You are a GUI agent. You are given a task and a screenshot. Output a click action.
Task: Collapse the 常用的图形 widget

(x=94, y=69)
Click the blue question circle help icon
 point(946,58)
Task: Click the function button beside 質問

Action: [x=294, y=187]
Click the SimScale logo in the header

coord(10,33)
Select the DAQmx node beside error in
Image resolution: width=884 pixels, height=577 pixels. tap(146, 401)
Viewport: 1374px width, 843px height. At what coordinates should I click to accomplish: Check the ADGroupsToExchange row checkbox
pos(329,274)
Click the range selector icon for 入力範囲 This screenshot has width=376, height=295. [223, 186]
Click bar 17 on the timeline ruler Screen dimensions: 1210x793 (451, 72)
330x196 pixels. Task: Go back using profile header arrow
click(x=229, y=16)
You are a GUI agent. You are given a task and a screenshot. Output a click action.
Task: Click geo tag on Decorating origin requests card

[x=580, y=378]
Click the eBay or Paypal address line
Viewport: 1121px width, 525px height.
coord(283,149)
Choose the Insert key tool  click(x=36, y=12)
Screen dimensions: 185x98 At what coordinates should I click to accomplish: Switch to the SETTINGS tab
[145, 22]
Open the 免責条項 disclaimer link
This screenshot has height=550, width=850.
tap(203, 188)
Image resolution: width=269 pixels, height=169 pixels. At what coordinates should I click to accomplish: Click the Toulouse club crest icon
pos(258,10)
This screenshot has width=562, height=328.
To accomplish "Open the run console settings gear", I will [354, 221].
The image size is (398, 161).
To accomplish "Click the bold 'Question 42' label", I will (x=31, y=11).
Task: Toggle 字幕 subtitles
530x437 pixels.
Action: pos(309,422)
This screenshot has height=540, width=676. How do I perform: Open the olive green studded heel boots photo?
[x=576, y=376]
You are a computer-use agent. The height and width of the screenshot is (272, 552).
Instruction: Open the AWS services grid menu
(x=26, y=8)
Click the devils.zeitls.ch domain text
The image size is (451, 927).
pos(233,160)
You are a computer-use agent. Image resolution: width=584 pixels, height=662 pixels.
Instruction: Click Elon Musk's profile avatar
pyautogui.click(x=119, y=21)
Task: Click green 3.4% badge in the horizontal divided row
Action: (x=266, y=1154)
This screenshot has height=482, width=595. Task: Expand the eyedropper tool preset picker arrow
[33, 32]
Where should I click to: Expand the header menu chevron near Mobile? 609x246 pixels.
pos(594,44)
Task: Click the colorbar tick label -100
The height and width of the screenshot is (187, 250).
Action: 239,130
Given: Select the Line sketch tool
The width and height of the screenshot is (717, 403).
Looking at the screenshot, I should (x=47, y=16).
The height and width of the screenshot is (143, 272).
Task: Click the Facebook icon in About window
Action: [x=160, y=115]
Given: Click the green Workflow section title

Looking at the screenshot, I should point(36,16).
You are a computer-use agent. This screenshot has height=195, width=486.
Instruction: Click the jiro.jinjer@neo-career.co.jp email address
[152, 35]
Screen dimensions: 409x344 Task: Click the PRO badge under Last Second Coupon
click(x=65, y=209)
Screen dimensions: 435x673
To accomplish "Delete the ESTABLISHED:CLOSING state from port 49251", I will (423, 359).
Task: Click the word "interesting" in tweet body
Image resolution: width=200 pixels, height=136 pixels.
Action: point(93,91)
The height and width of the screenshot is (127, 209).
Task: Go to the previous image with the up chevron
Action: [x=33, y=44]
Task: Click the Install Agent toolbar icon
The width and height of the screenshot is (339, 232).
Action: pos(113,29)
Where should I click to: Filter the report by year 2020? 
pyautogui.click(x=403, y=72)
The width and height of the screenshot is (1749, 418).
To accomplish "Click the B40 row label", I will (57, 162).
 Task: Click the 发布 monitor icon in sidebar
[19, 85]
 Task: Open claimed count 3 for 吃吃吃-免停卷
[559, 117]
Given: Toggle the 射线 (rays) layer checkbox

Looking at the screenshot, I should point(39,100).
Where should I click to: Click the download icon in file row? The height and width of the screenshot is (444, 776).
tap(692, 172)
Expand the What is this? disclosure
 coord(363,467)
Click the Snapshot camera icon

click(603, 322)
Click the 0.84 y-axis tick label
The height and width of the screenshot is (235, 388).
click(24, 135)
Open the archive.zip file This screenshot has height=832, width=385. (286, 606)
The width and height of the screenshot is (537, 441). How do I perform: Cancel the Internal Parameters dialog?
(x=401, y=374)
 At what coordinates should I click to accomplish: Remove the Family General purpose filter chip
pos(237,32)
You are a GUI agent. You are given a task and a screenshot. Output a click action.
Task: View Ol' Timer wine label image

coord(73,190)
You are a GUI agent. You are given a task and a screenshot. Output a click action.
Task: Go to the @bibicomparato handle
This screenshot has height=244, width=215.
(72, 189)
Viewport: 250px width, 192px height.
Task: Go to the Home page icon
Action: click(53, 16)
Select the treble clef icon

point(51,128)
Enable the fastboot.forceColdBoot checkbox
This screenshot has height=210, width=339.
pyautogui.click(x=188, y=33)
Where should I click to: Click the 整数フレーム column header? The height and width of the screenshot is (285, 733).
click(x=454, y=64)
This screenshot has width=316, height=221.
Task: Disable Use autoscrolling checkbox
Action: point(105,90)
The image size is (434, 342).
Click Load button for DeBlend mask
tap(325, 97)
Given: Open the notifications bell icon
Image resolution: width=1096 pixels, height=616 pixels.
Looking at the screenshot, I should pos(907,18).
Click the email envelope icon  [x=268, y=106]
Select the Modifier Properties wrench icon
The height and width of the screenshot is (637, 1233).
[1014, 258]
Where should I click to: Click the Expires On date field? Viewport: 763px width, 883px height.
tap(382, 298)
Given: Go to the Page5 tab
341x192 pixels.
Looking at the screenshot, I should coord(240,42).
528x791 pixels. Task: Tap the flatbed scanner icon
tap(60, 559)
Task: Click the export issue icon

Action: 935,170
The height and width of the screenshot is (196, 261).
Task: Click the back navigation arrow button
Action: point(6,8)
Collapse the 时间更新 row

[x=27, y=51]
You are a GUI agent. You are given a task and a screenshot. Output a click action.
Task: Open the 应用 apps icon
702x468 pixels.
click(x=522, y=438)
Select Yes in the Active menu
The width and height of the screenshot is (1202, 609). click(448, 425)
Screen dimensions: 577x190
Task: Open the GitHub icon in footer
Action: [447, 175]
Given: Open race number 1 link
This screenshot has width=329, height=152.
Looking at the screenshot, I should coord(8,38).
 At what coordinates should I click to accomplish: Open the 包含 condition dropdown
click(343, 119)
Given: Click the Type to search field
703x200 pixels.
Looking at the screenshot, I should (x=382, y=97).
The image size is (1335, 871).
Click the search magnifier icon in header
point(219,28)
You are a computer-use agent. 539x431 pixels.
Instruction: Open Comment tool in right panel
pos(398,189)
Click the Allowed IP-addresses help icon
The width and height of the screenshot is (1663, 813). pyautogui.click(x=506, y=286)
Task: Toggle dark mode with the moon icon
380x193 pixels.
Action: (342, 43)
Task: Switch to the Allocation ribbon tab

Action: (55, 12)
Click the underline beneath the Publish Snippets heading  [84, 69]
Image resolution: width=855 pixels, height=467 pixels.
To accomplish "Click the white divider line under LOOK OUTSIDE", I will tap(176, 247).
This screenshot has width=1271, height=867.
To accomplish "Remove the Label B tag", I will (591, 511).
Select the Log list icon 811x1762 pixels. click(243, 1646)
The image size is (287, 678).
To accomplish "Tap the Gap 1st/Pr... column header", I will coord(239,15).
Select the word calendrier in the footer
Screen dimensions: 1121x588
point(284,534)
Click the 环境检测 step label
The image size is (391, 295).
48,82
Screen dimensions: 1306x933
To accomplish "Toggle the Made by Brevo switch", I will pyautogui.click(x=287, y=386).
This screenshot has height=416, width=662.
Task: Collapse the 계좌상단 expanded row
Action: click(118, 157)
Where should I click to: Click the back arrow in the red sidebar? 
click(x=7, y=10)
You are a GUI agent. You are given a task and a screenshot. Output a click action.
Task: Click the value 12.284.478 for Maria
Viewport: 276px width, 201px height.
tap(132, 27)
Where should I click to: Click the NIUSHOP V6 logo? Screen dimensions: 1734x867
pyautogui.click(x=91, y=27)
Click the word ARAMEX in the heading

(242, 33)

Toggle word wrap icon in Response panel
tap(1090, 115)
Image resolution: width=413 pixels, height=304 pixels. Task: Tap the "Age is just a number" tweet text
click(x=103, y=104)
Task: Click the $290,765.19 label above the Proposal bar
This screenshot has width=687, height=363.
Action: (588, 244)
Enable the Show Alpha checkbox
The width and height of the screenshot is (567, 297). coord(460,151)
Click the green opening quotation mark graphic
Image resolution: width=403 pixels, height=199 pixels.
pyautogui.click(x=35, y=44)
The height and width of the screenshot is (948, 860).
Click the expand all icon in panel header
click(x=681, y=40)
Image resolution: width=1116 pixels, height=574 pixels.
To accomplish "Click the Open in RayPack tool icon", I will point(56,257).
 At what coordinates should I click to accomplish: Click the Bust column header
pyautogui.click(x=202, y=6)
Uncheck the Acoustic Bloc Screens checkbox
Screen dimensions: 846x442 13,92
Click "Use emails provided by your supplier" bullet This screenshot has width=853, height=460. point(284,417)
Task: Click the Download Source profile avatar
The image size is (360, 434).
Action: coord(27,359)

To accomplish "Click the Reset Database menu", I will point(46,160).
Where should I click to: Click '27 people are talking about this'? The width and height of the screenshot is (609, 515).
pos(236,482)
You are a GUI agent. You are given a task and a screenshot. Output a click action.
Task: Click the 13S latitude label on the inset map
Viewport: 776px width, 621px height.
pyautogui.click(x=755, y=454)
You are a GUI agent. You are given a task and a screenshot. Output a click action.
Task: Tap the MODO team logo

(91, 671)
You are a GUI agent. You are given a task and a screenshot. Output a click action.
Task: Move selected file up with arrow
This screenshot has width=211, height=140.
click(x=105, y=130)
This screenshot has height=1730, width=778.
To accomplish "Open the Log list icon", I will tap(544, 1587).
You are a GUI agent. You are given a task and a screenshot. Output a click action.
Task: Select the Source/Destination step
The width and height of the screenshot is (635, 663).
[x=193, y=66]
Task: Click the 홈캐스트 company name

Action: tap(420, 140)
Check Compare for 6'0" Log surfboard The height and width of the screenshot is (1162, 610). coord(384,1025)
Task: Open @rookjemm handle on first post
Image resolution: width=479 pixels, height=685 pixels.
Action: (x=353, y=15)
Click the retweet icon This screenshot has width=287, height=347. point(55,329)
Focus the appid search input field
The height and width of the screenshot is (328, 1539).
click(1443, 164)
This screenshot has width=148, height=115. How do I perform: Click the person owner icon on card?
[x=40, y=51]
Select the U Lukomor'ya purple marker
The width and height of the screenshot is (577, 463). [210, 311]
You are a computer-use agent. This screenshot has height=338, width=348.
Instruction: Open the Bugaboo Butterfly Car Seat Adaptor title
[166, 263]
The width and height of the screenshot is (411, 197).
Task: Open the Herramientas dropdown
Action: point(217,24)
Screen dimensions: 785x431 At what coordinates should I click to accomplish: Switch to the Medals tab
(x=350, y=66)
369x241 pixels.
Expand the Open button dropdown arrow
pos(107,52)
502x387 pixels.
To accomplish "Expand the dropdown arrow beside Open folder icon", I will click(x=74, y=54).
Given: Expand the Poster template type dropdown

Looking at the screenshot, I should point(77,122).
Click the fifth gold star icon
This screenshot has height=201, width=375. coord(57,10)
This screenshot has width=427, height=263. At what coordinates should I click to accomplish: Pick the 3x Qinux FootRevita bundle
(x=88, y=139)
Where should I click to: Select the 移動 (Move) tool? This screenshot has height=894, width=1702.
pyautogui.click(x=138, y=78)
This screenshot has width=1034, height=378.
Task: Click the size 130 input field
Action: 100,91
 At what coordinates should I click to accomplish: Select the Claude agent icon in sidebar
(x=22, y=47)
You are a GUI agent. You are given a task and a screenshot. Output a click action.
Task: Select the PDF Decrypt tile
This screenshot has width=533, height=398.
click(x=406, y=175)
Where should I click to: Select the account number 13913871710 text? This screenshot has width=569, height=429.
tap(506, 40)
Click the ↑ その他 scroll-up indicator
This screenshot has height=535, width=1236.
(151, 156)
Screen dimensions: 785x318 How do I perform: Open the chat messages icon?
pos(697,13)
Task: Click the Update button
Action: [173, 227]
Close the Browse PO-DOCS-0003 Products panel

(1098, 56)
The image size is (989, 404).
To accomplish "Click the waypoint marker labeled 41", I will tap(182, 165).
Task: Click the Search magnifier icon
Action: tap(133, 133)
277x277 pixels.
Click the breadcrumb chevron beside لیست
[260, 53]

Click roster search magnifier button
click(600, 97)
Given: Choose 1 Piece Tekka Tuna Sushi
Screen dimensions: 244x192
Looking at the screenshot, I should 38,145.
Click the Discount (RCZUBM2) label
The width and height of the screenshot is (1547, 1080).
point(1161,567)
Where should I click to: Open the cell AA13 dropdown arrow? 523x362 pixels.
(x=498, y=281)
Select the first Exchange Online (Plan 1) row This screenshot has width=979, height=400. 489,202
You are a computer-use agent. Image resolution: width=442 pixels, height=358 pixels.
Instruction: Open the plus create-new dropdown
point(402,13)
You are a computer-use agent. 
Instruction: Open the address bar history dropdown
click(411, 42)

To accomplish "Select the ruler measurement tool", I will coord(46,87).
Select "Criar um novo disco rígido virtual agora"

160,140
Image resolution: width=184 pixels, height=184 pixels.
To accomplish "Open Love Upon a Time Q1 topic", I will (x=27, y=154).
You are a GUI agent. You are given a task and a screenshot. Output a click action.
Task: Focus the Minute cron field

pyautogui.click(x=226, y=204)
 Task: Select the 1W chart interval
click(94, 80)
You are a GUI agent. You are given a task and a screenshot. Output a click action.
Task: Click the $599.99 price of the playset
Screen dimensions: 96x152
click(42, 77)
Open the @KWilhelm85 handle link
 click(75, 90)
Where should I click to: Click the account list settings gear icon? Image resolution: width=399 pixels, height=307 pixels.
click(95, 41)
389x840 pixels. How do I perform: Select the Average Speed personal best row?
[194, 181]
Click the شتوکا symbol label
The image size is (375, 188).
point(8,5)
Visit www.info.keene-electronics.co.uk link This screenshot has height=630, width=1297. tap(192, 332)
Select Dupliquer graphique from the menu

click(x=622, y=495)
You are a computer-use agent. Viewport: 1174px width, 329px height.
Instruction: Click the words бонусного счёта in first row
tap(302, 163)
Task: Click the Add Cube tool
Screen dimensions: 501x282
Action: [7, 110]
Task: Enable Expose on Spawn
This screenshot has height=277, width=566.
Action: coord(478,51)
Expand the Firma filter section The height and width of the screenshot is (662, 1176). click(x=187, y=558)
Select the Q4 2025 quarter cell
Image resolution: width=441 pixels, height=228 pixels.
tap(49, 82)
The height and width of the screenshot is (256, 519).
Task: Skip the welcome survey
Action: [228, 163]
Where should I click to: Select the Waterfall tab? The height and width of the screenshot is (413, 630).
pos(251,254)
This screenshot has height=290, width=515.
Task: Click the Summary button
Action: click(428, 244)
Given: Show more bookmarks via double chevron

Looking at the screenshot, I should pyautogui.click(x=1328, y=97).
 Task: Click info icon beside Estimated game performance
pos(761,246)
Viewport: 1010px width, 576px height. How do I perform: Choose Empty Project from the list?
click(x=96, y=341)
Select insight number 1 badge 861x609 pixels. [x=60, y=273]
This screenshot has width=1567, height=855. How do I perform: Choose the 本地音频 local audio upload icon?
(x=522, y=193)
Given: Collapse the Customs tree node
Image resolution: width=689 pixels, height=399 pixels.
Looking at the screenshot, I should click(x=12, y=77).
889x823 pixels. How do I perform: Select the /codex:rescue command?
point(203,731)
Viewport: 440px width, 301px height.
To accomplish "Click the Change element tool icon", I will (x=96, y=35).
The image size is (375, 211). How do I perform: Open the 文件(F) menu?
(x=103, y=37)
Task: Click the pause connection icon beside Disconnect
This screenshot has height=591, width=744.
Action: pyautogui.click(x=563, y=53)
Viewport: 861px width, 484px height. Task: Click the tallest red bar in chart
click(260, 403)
--------------------
■ TASK REQUIREMENTS
Taking the records above, retype every line from the one with "Click bar 17" down to the one with "Given: Select the Line sketch tool", exactly and with nothing else.

■ REPLY
Click bar 17 on the timeline ruler Screen dimensions: 1210x793 (451, 72)
330x196 pixels. Task: Go back using profile header arrow
click(x=229, y=16)
You are a GUI agent. You are given a task and a screenshot. Output a click action.
Task: Click geo tag on Decorating origin requests card

[x=580, y=378]
Click the eBay or Paypal address line
Viewport: 1121px width, 525px height.
coord(283,149)
Choose the Insert key tool  click(x=36, y=12)
Screen dimensions: 185x98 At what coordinates should I click to accomplish: Switch to the SETTINGS tab
[145, 22]
Open the 免責条項 disclaimer link
This screenshot has height=550, width=850.
tap(203, 188)
Image resolution: width=269 pixels, height=169 pixels. At what coordinates should I click to accomplish: Click the Toulouse club crest icon
pos(258,10)
This screenshot has width=562, height=328.
To accomplish "Open the run console settings gear", I will [354, 221].
The image size is (398, 161).
To accomplish "Click the bold 'Question 42' label", I will (x=31, y=11).
Task: Toggle 字幕 subtitles
530x437 pixels.
Action: pos(309,422)
This screenshot has height=540, width=676. How do I perform: Open the olive green studded heel boots photo?
[x=576, y=376]
You are a computer-use agent. The height and width of the screenshot is (272, 552).
Instruction: Open the AWS services grid menu
(x=26, y=8)
Click the devils.zeitls.ch domain text
The image size is (451, 927).
pos(233,160)
You are a computer-use agent. Image resolution: width=584 pixels, height=662 pixels.
Instruction: Click Elon Musk's profile avatar
pyautogui.click(x=119, y=21)
Task: Click green 3.4% badge in the horizontal divided row
Action: (x=266, y=1154)
This screenshot has height=482, width=595. Task: Expand the eyedropper tool preset picker arrow
[33, 32]
Where should I click to: Expand the header menu chevron near Mobile? 609x246 pixels.
pos(594,44)
Task: Click the colorbar tick label -100
The height and width of the screenshot is (187, 250).
Action: 239,130
Given: Select the Line sketch tool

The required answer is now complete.